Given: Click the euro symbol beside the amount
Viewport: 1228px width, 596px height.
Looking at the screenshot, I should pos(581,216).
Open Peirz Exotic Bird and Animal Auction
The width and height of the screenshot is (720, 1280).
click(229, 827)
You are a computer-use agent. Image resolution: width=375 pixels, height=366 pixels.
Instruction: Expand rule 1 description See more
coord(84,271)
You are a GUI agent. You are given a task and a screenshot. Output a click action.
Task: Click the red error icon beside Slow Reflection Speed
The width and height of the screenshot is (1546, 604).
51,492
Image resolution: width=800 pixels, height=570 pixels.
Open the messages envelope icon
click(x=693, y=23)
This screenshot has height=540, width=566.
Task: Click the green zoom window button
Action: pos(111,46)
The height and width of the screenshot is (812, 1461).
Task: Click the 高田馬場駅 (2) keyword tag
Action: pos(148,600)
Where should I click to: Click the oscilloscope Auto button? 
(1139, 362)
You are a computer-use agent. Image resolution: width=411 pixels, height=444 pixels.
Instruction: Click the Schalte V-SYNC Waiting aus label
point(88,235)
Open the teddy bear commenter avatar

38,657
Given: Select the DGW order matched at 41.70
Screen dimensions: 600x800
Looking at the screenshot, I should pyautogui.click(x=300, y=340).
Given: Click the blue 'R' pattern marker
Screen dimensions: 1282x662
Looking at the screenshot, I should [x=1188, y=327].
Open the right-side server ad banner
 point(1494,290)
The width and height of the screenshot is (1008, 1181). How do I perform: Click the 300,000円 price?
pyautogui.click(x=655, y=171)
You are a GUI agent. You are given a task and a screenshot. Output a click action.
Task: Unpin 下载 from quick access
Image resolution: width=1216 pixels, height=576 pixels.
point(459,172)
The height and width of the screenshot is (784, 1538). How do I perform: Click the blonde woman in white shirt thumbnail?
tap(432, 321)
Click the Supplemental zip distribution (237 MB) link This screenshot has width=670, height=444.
============================================================
Exercise description: Nothing in the records may be left out; transcribe all of them exactly.

Answer to the exercise:
Given: Click the euro symbol beside the amount
Viewport: 1228px width, 596px height.
Looking at the screenshot, I should pos(581,216).
Open Peirz Exotic Bird and Animal Auction
The width and height of the screenshot is (720, 1280).
click(229, 827)
You are a computer-use agent. Image resolution: width=375 pixels, height=366 pixels.
Instruction: Expand rule 1 description See more
coord(84,271)
You are a GUI agent. You are given a task and a screenshot. Output a click action.
Task: Click the red error icon beside Slow Reflection Speed
The width and height of the screenshot is (1546, 604).
51,492
Image resolution: width=800 pixels, height=570 pixels.
Open the messages envelope icon
click(x=693, y=23)
This screenshot has height=540, width=566.
Task: Click the green zoom window button
Action: pos(111,46)
The height and width of the screenshot is (812, 1461).
Task: Click the 高田馬場駅 (2) keyword tag
Action: pos(148,600)
Where should I click to: Click the oscilloscope Auto button? 
(1139, 362)
You are a computer-use agent. Image resolution: width=411 pixels, height=444 pixels.
Instruction: Click the Schalte V-SYNC Waiting aus label
point(88,235)
Open the teddy bear commenter avatar

38,657
Given: Select the DGW order matched at 41.70
Screen dimensions: 600x800
Looking at the screenshot, I should pyautogui.click(x=300, y=340).
Given: Click the blue 'R' pattern marker
Screen dimensions: 1282x662
Looking at the screenshot, I should [x=1188, y=327].
Open the right-side server ad banner
 point(1494,290)
The width and height of the screenshot is (1008, 1181). How do I perform: Click the 300,000円 price?
pyautogui.click(x=655, y=171)
You are a GUI agent. You are given a task and a screenshot. Output a click action.
Task: Unpin 下载 from quick access
Image resolution: width=1216 pixels, height=576 pixels.
point(459,172)
The height and width of the screenshot is (784, 1538). How do I perform: Click the blonde woman in white shirt thumbnail?
tap(432, 321)
Click the Supplemental zip distribution (237 MB) link This screenshot has width=670, height=444.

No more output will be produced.